Basic Science and Pathogenesis.

Alzheimers Dement

Department of Bionano Technology, Gachon University, Seongnam, Korea, Republic of (South).

Published: December 2024

Background: Clusterin, a multifunctional glycoprotein, is implicated in Alzheimer's disease (AD) pathogenesis due to its roles in Aβ aggregation and clearance. Hence, understanding the specific interactions between Clusterin and Aβ would be a crucial for unraveling AD mechanisms and exploring therapeutic avenues. Previous study reported that clusterin bound with Aβ directly. This study investigated the specific fractions of clusterin interacting with Aβ in AD. Our focus extended to analyzing patient samples, offering clinical relevance. This comprehensive approach aimed to deepen insights into AD pathology for potential therapeutic and diagnostic applications.

Method: Clusterin was synthesized into 4 fragments (CLU #1, 2, 3, 4) and identified in Aβ fibrilization and oligomerization inhibition effects through thioflavin T (ThT) and Multiple detection system (MDS) assay. The fragments were conducted for Aβ inhibition effects through ThT and MDS assay. SH-SY5Y cells were measured for Aβ protections of clusterin fragments. ELISA was assessed for clusterin and co-interaction of clusterin-Aβ in AD plasma samples.

Result: Our results proved that clusterin inhibited Aβ fibrilization. Especially, clusterin #2 significantly decreased both Aβ fibrilization and oligomerization. The clusterin #3 also showed Aβ oligomerization inhibition effect, but less than the #2. The #2 and #3 increased cell viability after treatment of Aβ protofibrils. By extension to inhibit clusterin and Aβ from clinical samples, clusterin levels slightly decreased in AD plasma samples in comparison to healthy control. Next, co-interactions of clusterin-Aβ were decreased in AD samples.

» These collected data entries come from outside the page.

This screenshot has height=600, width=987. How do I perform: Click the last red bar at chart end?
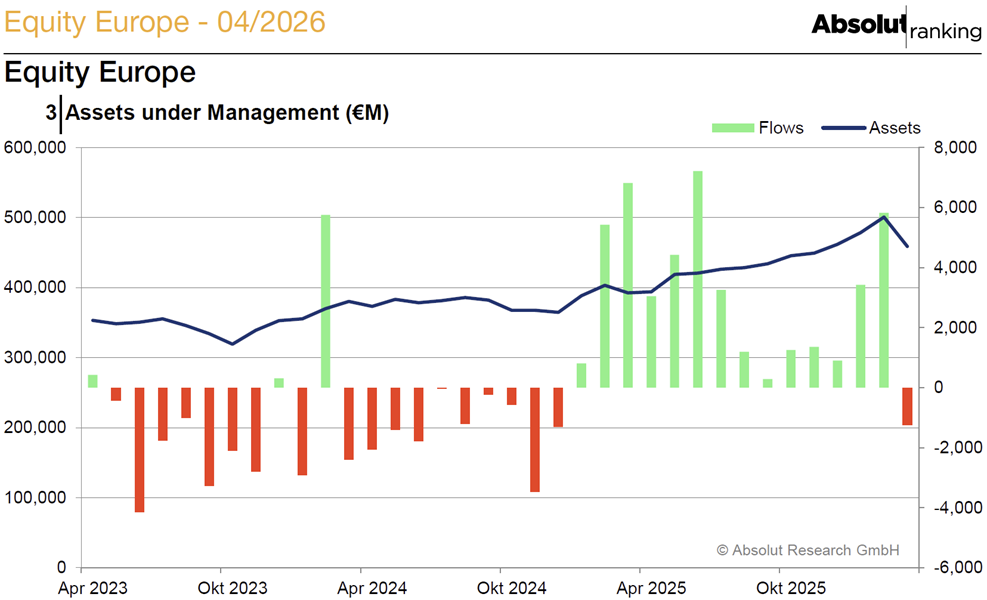(907, 406)
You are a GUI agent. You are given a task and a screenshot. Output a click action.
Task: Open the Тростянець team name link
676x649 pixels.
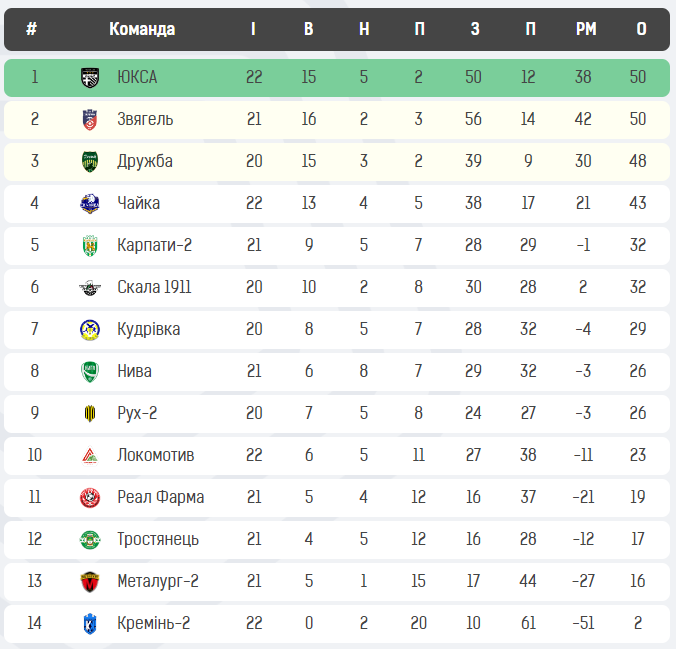point(157,539)
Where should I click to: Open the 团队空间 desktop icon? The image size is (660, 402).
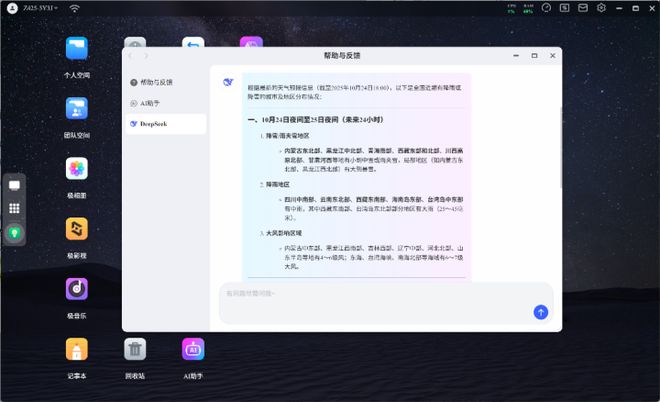77,108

Conclusion: This study highlighted the inhibition effect of Aβ by clusterin through its close interactions. Especially, specific fragments (#2) of clusterin strongly decreased Aβ oligomerization, and recovered cell viability after Aβ protofibril treatment. This suggested that clusterin supported the direct interaction with Aβ, furthermore involving its removal. In clinical aspects, the decreased levels of clusterin in AD plasma were observed, along with reduced clusterin-Aβ co-interactions, which indicated the potential impairments in Aβ clearance mechanisms, contributing to AD pathology progression. The findings contributed to our understanding of the complex interplays between Clusterin and Aβ in AD, offering insights for therapeutic and diagnostic development.